**TASK ITEM A**:
Answer these questions about the passage on DirectQuery joins:
(i) Which kind of join does DirectQuery use for a query that retrieves data from multiple tables?
(ii) How many rows does the FactOnlineSales table contain?
(iii) Which table links FactOnlineSales to DimGeography in the PivotTable?
**TASK ITEM B**: Write the next part of the passage on DirectQuery joins, starting after its last line.

**PASSAGE SHOWN**:
* * *

Improve performance with DirectQuery by using Inner Joins

If you have ever looked at the queries generated by DirectQuery you will see that a query that retrieves data from multiple tables gets joined by a left outer join. This might not be what you would expect but this is a actually a solid design choice. The reason is that if your data would have any keys that would be missing due to referential integrity issues on either side you would never notice and data would get dropped. When using the SSAS storage engine instead of DirectQuery data with referential integrity will always be shown, an empty row in the dimension will automatically be added to the result set. Translating this to SQL a left outer join will make sure missing values will also be shown. Unfortunately a left outer join is usually not as performant as an inner join.

Luckily we give you an option to make a conscious decision and allow you to use inner joins instead. This makes a huge performance impact but again you have to make sure that you are ok with data being dropped if you have referential integrity problems. This usually is not a problem when you are using an actual curated data warehouse, it may be an issue when you are joining a less curated data source.

Let’s look at an example.  I created model in DirectQuery mode with a few tables into SSAS running on my laptop. I assume that on the average actual server the numbers you will see in this blog post will be blown out of the water Smile so don’t take them as a performance benchmark.  The FactOnlineSales table contains 2 billion rows to make it interesting:

image

Let’s create a PivotTable in Excel that joins 3 tables: DiscountAmount from FactOnlinesSales with RegionCountryname from DimGeography through the Dimcustomer table

image

The data is retrieved by using the following SQL Query:

SELECT
TOP (1000001) [t1].[RegionCountryName],SUM([t2].[DiscountAmount])

* * *

**THE DATA**:
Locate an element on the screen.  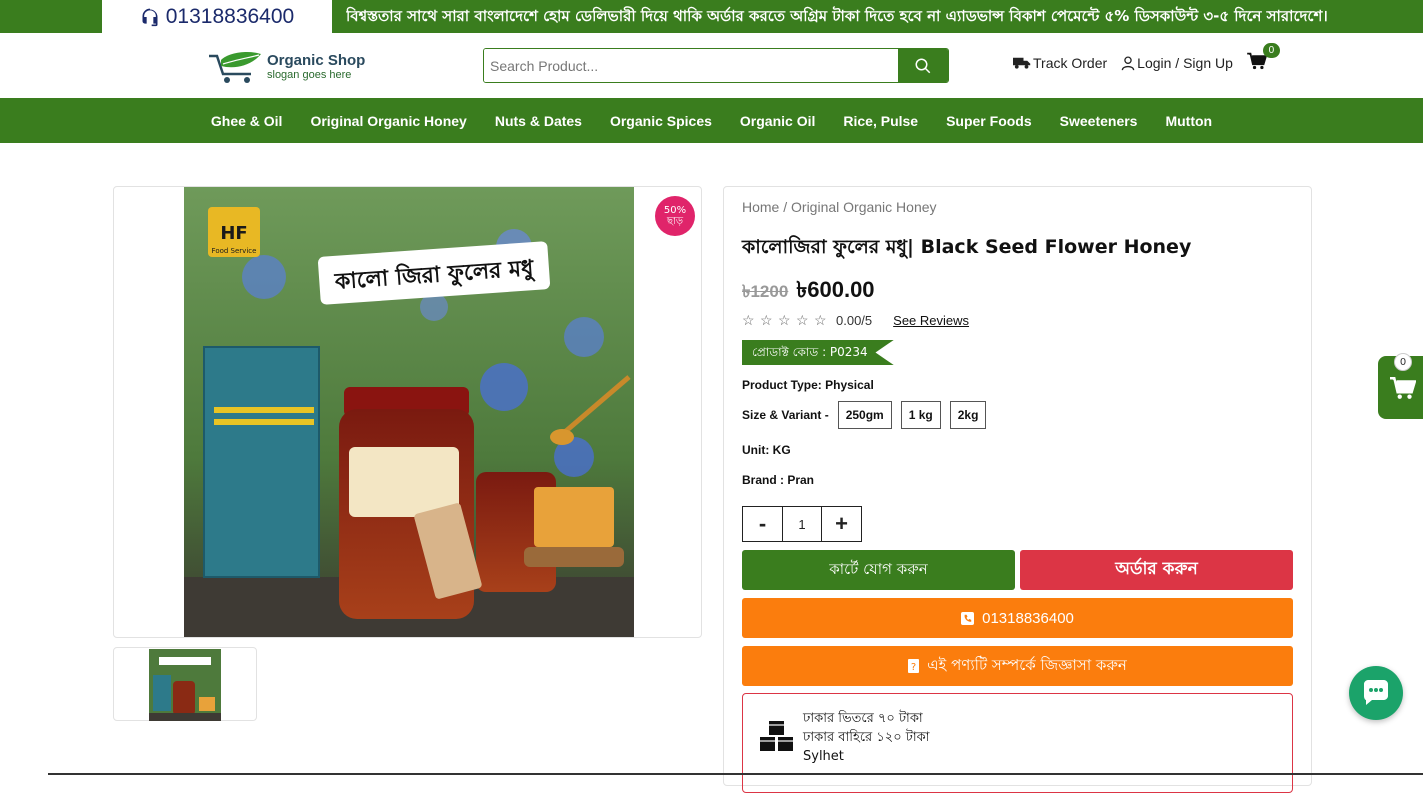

* * *

**WRITTEN ANSWER A**:
(i) A left outer join.
(ii) 2 billion rows.
(iii) The Dimcustomer table.

**WRITTEN ANSWER B**:
AS [a0]
FROM
(
(( SELECT [dbo].[FactOnlineSalesVBig].* FROM [dbo].[FactOnlineSalesVBig] ) AS [t2]

left outer join

( SELECT [dbo].[DimCustomer].* FROM [dbo].[DimCustomer] ) AS [t3] on
(
[t2].[CustomerKey] = [t3].[CustomerKey]
)
)
left outer join

( SELECT [dbo].[DimGeography].* FROM [dbo].[DimGeography] ) AS [t1] on
(
[t3].[GeographyKey] = [t1].[GeographyKey]
)
)

GROUP BY [t1].[RegionCountryName]

 

The duration is 4244 ms to execute the query and retrieve the results on my laptop:

image

And remember the fact table contains 2 billion rows.

Now lets switch to Inner joins. At the moment of writing this there is no UI in SSDT to do this yet but that will be added soon. We need to go the script file to change it (right mouse click on model.bim and view code)

and add a property on every relationship we want to use Inner join. The property is called “relyOnReferentialIntegrity” and needs to be set to true. The default is false.

This looks like this:

image

Now after saving this and reopening the designer (this reapplies the changes of my script to my workspace database). I then refresh my PivotTable in Excel.

Now we see the query sends inner joins instead:

SELECT
TOP (1000001) [t1].[RegionCountryName],SUM([t2].[DiscountAmount])
AS [a0]
FROM
(
(( SELECT [dbo].[FactOnlineSalesVBig].* FROM [dbo].[FactOnlineSalesVBig] ) AS [t2]

inner join

( SELECT [dbo].[DimCustomer].* FROM [dbo].[DimCustomer] ) AS [t3] on
(
[t2].[CustomerKey] = [t3].[CustomerKey]
)
)

inner join

( SELECT [dbo].[DimGeography].* FROM [dbo].[DimGeography] ) AS [t1] on
(
[t3].[GeographyKey] = [t1].[GeographyKey]
)
)

GROUP BY [t1].[RegionCountryName]

We immediately see a huge performance gain, we went from 4244 to 1144 ms.

image

Almost 4 times as fast…

Of course your millage might vary but setting this property should be done as often as possible, when your data permits it.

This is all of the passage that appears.